I'll post a pic when the frame comes, and when it's nearly built up. I won't post it complete, let alone a ride shot, as the sub 70* lycra & clippy pedal police might confiscate my trail pass.


----------



## SS220 (Jan 6, 2010)

Quick question for Piglet Owners. 

Was playing around today and wondered how it would ride with my fork set at 150 travel.......now its stuck, I guess something broke. Carpark test the bike feels ok, so my question is given that the bike is designed for a 130maxfork for would riding with the fork at 150 be ok? Or is this to far away what it was designed for? 

Any advice appreciated.


----------



## Twonks (Dec 28, 2008)

I ride an 18" Piglet with 115mm Reba U-Turns from 2006.

With a 60mm stem and 685mm low risers, it feels slightly boatish for me. (5'11" but with 30" inside leg and long torso)

Even though I have short legs, there is still a fair bit of seat post showing so I wouldn't go for a smaller frame it you have longer legs.
::::::::::
• Stated problem: Extend the Piglet forum thread past the last post shown. The lines that come after this have nothing to do with the Piglet forum thread.

(Document and screenshot pointing lines)
::::::::::
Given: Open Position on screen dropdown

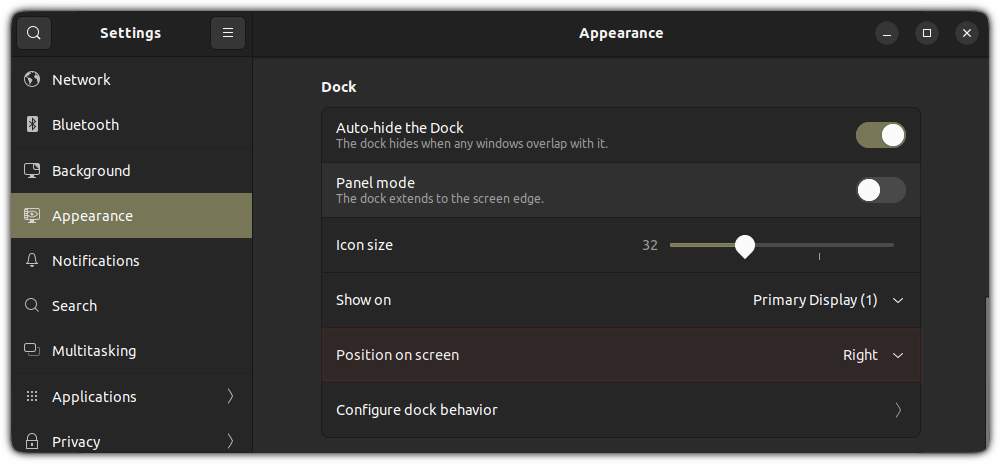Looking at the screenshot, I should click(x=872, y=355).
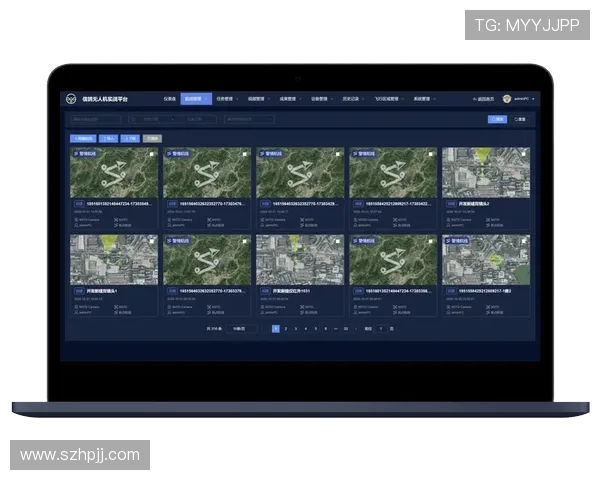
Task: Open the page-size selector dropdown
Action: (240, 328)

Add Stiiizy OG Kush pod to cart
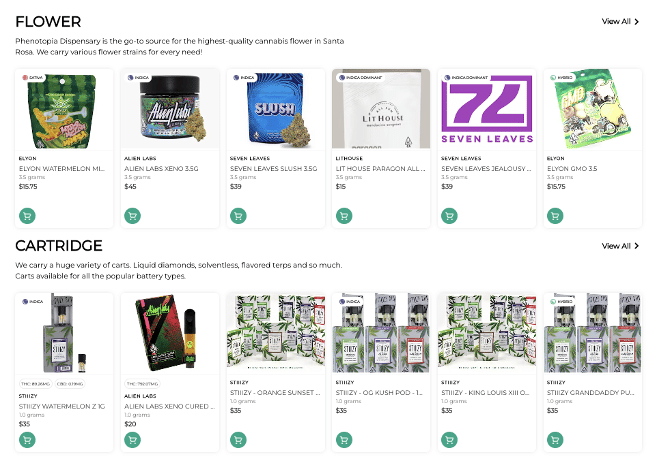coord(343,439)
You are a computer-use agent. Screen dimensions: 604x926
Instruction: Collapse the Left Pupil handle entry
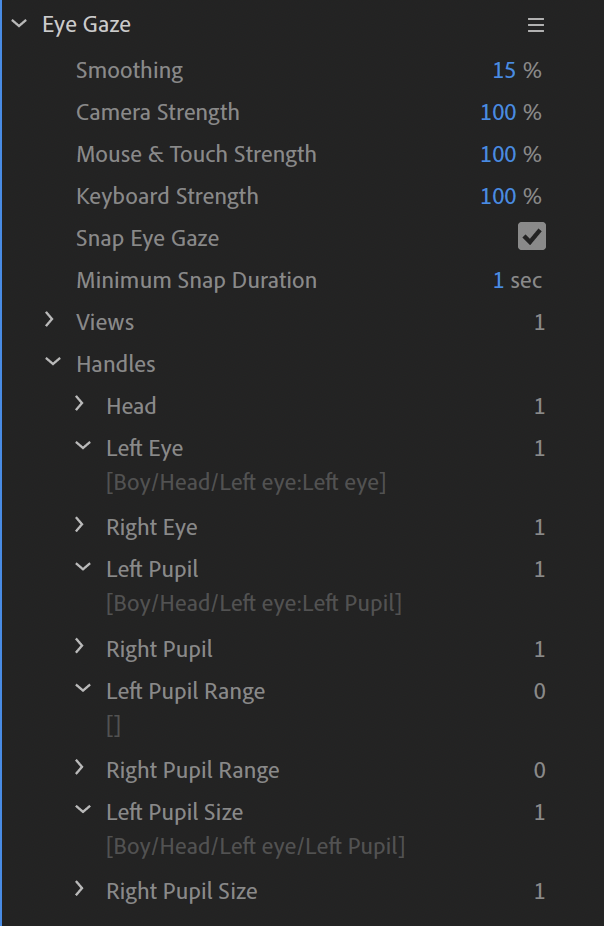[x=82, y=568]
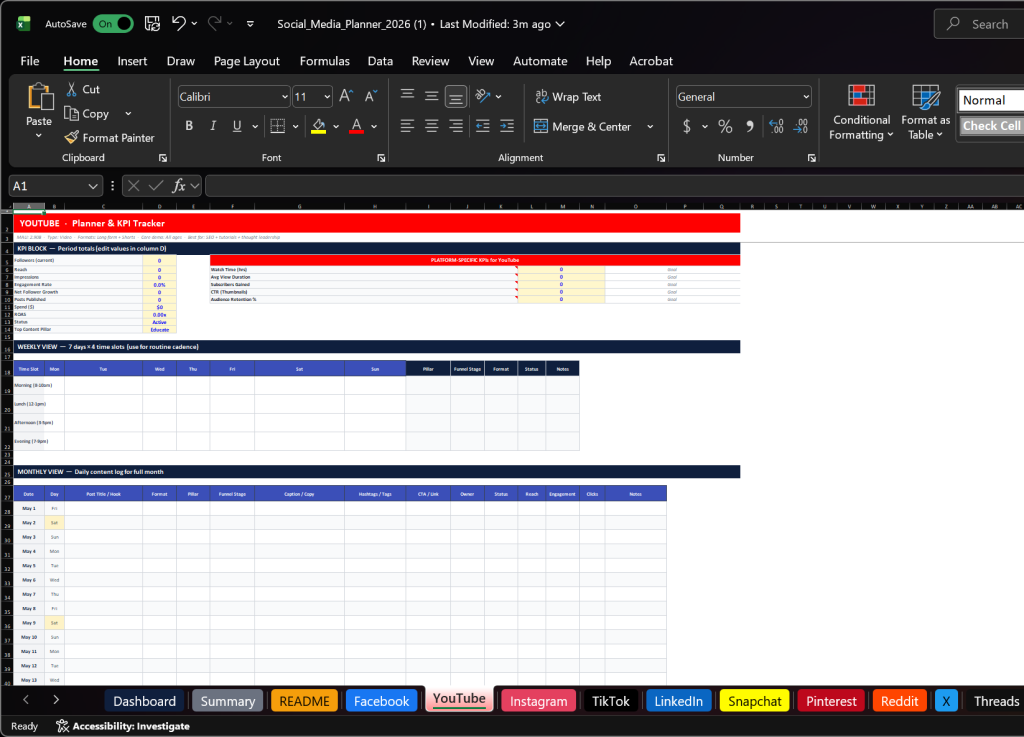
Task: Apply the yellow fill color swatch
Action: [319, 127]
::::::::::
• Answer to the exercise:
I think 150mm will be far too much for a Piglet tbh, unless you run with a lot of sag.


----------



## skogsmulle101 (Jan 5, 2012)

SS220 said:


> Quick question for Piglet Owners.
> 
> Was playing around today and wondered how it would ride with my fork set at 150 travel.......now its stuck, I guess something broke. Carpark test the bike feels ok, so my question is given that the bike is designed for a 130maxfork for would riding with the fork at 150 be ok? Or is this to far away what it was designed for?
> 
> Any advice appreciated.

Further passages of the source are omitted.